Vice President and Chief Internet Evangelist, Google

At Google, Vint Cerf contributes to global policy development and continued spread of the Internet. Widely known as one of the "Fathers of the Internet," Cerf is the co-designer of the TCP/IP protocols and the architecture of the Internet. He has served in executive positions at the Internet Society, the Internet Corporation for Assigned Names and Numbers, the American Registry for Internet Numbers, MCI, the Corporation for National Research Initiatives and the Defense Advanced Research Projects Agency and on the faculty of Stanford University. Vint Cerf sits on US National Science Board and is a Visiting Scientist at the Jet Propulsion Laboratory.
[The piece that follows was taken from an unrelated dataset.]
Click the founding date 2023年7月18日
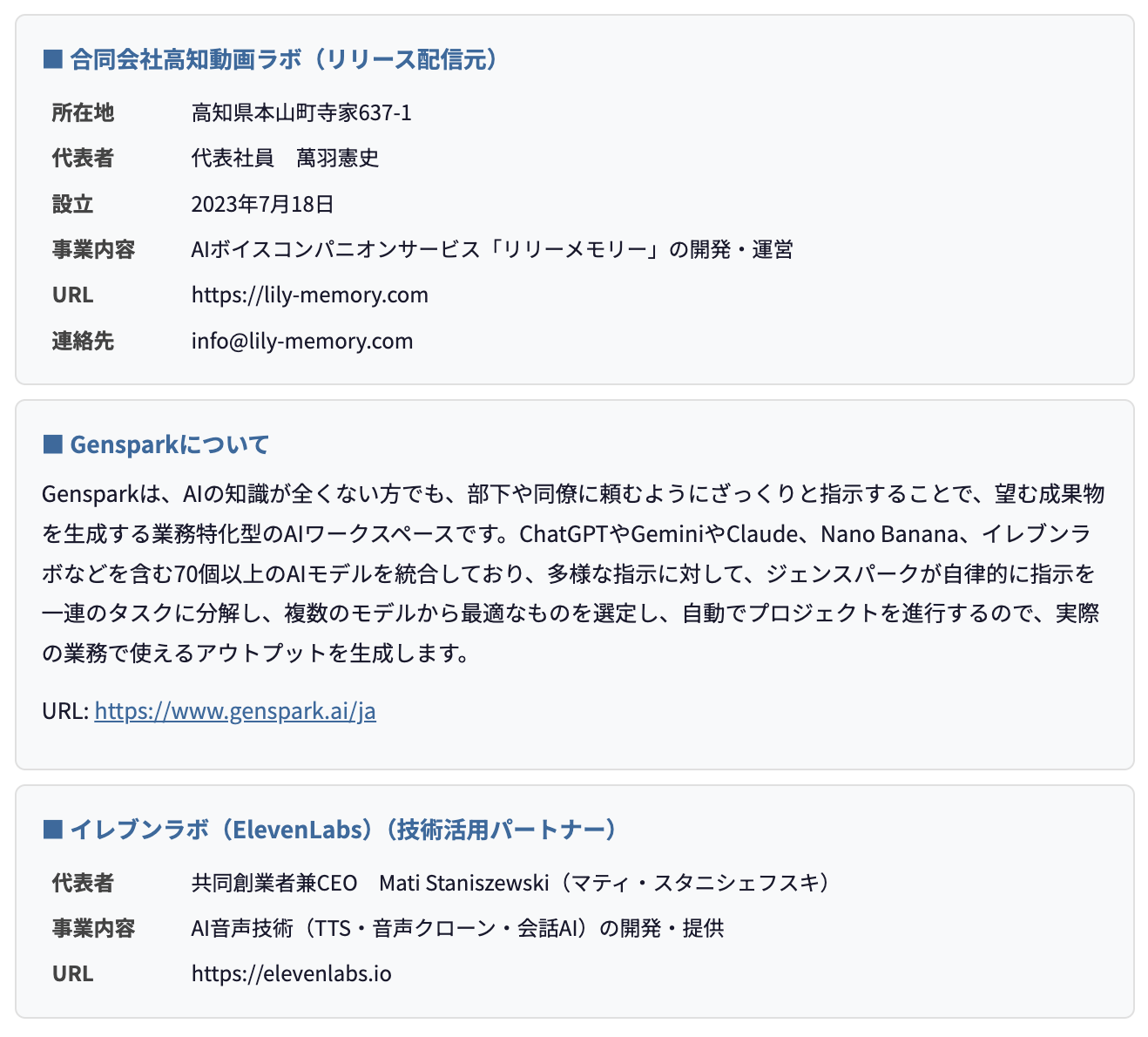 point(263,204)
Cerf is a Foreign Member of the Royal Society and Swedish Academy of Engineering, Fellow of the IEEE, ACM, American Association for the Advancement of Science, American Academy of Arts and Sciences, British Computer Society, Worshipful Companies of Information Technologists and Stationers and is a member of the National Academies of Engineering and Science. Cerf is a recipient of numerous awards and commendations in connection with his work on the Internet, including the US Presidential Medal of Freedom, US National Medal of Technology, the Queen Elizabeth Prize for Engineering, the Prince of Asturias Award, the Japan Prize, the Charles Stark Draper award, the ACM Turing Award, the Legion d’Honneur and 29 honorary degrees.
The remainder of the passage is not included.